RECORD LIST
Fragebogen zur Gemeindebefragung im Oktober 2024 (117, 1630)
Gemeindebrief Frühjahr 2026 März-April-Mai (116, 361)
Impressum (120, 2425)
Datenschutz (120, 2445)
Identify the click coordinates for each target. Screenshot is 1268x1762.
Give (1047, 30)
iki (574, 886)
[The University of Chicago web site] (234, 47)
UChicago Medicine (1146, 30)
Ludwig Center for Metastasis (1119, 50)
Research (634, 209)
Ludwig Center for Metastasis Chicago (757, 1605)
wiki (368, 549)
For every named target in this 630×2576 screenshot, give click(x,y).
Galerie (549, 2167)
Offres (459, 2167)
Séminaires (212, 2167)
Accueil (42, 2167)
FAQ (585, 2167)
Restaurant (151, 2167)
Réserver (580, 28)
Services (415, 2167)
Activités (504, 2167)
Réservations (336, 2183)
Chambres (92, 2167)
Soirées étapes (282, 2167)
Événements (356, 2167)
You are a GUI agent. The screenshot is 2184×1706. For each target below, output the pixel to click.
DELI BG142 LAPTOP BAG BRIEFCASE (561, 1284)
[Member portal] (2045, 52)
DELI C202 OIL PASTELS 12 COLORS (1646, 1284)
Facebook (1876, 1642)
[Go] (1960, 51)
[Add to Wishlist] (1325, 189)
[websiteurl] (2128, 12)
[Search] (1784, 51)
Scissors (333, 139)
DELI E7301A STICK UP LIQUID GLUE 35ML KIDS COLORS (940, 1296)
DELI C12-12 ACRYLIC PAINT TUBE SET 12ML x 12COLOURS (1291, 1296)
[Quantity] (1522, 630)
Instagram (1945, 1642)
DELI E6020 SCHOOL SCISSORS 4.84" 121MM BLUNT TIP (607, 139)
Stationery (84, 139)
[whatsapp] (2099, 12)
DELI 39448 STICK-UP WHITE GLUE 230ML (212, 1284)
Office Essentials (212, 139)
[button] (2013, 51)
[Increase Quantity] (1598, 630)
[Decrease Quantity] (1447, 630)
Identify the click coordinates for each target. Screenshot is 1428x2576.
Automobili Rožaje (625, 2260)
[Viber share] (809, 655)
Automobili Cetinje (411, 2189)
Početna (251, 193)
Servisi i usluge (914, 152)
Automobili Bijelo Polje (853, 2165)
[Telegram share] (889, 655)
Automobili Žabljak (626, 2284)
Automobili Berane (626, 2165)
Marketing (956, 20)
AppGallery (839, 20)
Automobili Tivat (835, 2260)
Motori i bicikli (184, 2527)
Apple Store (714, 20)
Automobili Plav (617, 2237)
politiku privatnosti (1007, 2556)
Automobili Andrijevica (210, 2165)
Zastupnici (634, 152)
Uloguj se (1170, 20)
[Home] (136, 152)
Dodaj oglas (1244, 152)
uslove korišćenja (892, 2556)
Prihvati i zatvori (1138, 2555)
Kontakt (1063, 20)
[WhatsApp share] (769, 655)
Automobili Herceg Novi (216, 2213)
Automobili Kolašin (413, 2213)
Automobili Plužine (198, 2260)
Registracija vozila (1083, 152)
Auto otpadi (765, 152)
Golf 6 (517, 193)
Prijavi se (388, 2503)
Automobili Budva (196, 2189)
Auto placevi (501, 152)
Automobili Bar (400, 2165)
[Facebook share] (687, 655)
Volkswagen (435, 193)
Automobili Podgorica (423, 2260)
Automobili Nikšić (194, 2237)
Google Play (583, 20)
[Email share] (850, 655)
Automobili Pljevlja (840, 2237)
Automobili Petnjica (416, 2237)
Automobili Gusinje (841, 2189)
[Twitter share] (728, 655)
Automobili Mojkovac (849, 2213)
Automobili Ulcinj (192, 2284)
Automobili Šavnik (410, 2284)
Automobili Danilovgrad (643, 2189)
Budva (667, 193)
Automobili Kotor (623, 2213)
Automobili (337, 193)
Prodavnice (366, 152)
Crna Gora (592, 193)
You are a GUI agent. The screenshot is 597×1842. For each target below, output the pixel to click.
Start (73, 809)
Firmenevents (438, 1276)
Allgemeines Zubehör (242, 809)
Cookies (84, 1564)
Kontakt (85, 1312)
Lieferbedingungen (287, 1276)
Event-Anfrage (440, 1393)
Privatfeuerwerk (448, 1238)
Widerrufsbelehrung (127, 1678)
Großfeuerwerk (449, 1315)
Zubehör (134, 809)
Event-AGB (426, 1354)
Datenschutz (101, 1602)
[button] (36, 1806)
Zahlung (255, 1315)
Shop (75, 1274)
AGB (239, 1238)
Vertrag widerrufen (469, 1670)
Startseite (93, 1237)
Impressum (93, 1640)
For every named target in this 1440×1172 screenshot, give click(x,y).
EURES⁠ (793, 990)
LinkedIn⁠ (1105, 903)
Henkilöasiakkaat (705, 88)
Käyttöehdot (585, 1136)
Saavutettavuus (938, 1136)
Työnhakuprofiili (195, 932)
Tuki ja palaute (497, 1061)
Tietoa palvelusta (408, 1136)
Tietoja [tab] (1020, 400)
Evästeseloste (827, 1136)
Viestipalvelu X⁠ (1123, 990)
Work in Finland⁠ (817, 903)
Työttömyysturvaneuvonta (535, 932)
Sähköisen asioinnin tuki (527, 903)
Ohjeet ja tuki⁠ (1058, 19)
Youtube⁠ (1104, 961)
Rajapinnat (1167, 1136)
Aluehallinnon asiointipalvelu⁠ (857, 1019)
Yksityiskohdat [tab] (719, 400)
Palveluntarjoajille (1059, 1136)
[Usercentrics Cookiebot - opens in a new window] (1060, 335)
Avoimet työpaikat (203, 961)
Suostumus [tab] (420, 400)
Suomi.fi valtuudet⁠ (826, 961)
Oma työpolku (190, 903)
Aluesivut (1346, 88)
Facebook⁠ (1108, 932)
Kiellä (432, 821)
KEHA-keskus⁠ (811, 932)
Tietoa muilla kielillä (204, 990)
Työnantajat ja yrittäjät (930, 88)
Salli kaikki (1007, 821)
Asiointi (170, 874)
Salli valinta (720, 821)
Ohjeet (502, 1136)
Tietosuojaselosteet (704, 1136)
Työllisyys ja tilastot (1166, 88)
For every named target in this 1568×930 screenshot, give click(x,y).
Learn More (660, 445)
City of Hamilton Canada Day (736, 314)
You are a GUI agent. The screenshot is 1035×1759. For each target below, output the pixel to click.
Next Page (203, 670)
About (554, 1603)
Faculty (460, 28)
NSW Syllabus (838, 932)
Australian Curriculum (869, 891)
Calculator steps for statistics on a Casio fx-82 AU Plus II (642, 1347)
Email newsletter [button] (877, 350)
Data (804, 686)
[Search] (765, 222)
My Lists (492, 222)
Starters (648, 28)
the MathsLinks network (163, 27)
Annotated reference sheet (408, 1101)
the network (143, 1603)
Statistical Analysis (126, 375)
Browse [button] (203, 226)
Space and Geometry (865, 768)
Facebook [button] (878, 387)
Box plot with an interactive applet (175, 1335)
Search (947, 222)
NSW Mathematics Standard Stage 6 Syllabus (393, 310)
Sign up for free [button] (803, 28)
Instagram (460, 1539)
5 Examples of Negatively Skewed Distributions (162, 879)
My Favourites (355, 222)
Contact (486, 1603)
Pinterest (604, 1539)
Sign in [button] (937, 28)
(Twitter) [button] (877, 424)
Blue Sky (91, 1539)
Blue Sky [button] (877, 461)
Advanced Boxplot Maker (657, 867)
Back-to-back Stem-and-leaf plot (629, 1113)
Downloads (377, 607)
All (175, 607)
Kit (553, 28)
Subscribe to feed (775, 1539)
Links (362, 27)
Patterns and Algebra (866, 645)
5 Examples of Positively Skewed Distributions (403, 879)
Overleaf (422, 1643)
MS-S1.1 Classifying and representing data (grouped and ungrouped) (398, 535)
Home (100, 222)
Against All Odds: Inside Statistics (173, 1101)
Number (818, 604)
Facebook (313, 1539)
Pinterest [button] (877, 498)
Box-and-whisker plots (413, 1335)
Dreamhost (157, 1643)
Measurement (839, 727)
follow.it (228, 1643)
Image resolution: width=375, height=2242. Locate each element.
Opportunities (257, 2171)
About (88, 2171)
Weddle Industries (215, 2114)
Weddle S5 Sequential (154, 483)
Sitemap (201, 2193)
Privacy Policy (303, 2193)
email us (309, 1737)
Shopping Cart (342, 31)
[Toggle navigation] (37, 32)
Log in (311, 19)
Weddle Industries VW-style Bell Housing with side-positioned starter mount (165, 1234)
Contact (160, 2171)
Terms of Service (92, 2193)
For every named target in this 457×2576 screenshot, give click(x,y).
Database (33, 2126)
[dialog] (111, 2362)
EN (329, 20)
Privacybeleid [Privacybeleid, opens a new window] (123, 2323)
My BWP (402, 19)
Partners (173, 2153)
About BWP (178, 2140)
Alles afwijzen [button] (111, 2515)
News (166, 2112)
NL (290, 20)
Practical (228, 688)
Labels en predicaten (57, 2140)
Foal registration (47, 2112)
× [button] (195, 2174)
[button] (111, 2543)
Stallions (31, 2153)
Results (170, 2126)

PROBLEM TO SOLVE
Convert the lines between the one containing "Google Play (583, 20)" and the one containing "Vertrag widerrufen (469, 1670)", inclusive, into a Markdown table with the columns Row and Line, numbering each line in Row and leaving out any blank lines.

CORRECT ANSWER
| Row | Line |
|---|---|
| 1 | Google Play (583, 20) |
| 2 | [Email share] (850, 655) |
| 3 | Automobili Pljevlja (840, 2237) |
| 4 | Automobili Petnjica (416, 2237) |
| 5 | Automobili Gusinje (841, 2189) |
| 6 | [Twitter share] (728, 655) |
| 7 | Automobili Mojkovac (849, 2213) |
| 8 | Automobili Ulcinj (192, 2284) |
| 9 | Automobili Šavnik (410, 2284) |
| 10 | Automobili Danilovgrad (643, 2189) |
| 11 | Budva (667, 193) |
| 12 | Automobili Kotor (623, 2213) |
| 13 | Automobili (337, 193) |
| 14 | Prodavnice (366, 152) |
| 15 | Crna Gora (592, 193) |
| 16 | You are a GUI agent. The screenshot is 597×1842. For each target below, output the pixel to click. |
| 17 | Start (73, 809) |
| 18 | Firmenevents (438, 1276) |
| 19 | Allgemeines Zubehör (242, 809) |
| 20 | Cookies (84, 1564) |
| 21 | Kontakt (85, 1312) |
| 22 | Lieferbedingungen (287, 1276) |
| 23 | Event-Anfrage (440, 1393) |
| 24 | Privatfeuerwerk (448, 1238) |
| 25 | Widerrufsbelehrung (127, 1678) |
| 26 | Großfeuerwerk (449, 1315) |
| 27 | Zubehör (134, 809) |
| 28 | Event-AGB (426, 1354) |
| 29 | Datenschutz (101, 1602) |
| 30 | [button] (36, 1806) |
| 31 | Zahlung (255, 1315) |
| 32 | Shop (75, 1274) |
| 33 | AGB (239, 1238) |
| 34 | Vertrag widerrufen (469, 1670) |